Actress Challenges Gender-Neutral Awards, Advocates For Non-Binary Recognition

In a recent Instagram post, “The Good Place” star Jameela Jamil took a stance against gender-neutral award show categories, arguing that it would be more beneficial for non-binary individuals to have their own separate category.

The actress expressed her concerns regarding the potential exclusion of women in the wake of the Oscars’ decision to eliminate gendered acting awards.

“Would it not be better to give non-binary people their own category rather than open the door for Hollywood to completely shut out women given the known disproportionate amount of men vs women winning at award shows?” she wondered. 

She further emphasized the need to expand opportunities for both gender-non-conforming individuals and women within an industry that has historically struggled to provide equal treatment. Acknowledging the existing disparity and the frustration it brings, Jamil highlighted the growing ire among women who find themselves excluded from award opportunities.

She argued that having only one spot available among thousands of actors perpetuates an industry that predominantly favors men and only serves to restrict opportunities rather than expand them.

“I don’t think it will help women or NB people to minimize the amount of possible winners. We should look to EXPAND the possibilities so that both GNC [gender non-conforming] people and women have a fair shot in an industry that has for a long time struggled to treat others equals to men,” she stated.

Jamil’s opinion comes at a time when the Oscars are set to implement new diversity standards in 2024, requiring films to meet at least two out of four diversity criteria to be eligible for the esteemed “Best Picture” award. 

The standards necessitate film producers and directors to provide a dossier containing information about the race, gender, sexual orientation, and disability status of the cast and crew members.

Critics of the diversity standards have labeled them as “completely ridiculous.” Concerns have been raised about the mandate potentially hindering the creation of outstanding films as directors have argued that casting decisions should be based on finding the right person for the role rather than being limited by forced choices.

“I’m for diversity, but to make you cast certain types of people if you want to get nominated? That makes the whole process contrived. The person who is right for the part should get the part. Why should you be limited in your choices? But it’s the world we’re in. This is crazy,” a director asked the New York Post.

For Legendary actor Richard Dreyfuss, the idea makes him “vomit” as he criticized Oscar’s push for “the latest, most current idea of what morality is.”

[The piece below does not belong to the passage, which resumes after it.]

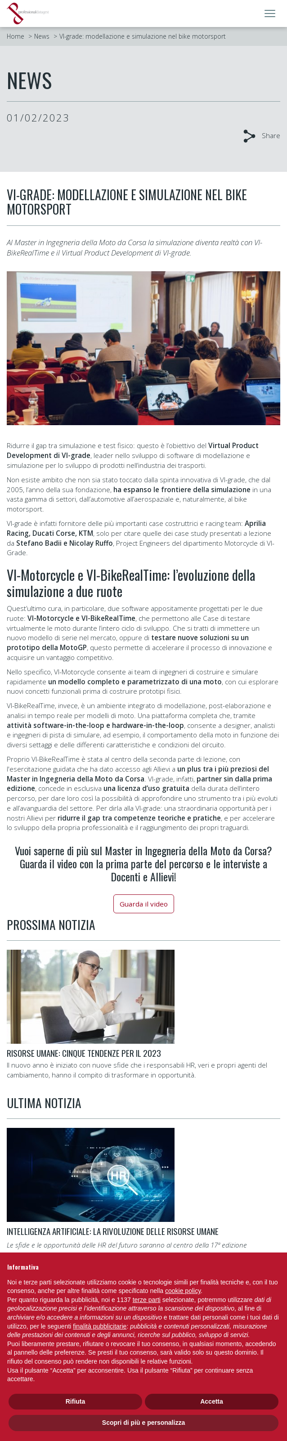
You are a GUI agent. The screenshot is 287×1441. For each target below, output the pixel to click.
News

Clearly, some people did not see the issue beyond their lens as Jamil revisited the topic on her Instagram story, responding to accusations of being a “terf” (trans-exclusionary radical feminist). Emphasizing that her intent was to foster inclusivity rather than exclusion, she clarified that she has no qualms about transgender women competing in women’s categories.

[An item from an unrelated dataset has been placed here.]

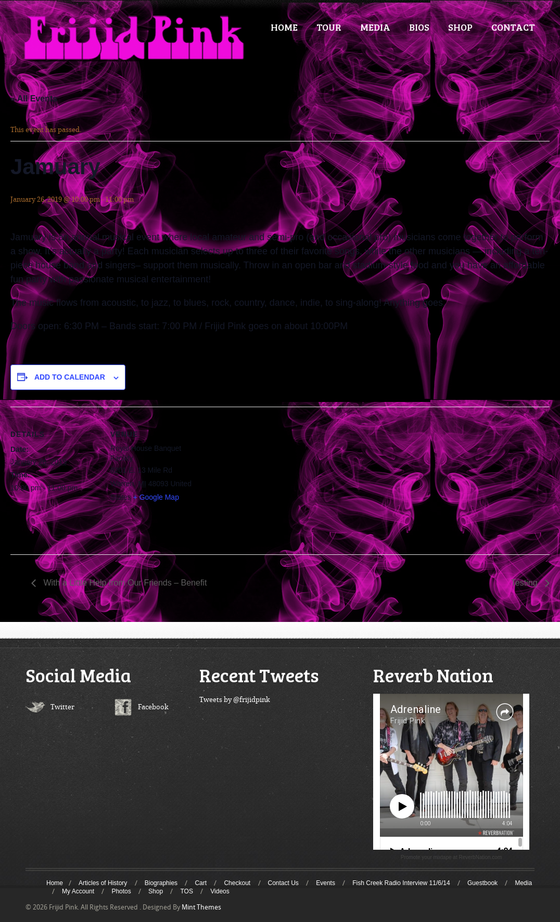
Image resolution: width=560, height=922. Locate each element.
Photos (121, 891)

Expressing her concern, Jamil highlighted the unfortunate trend of liberals dismissing individuals and discouraging objective discussions on liberal social justice issues.

“I’m not worried about me, I don’t get very affected by it, it’s become just a sad truth in my work that you are easily called a bigot and lumped in with actual bigots who get away Scott free [sic] because liberals throw literally anyone who doesn’t show total obedience into that pool,” she stated.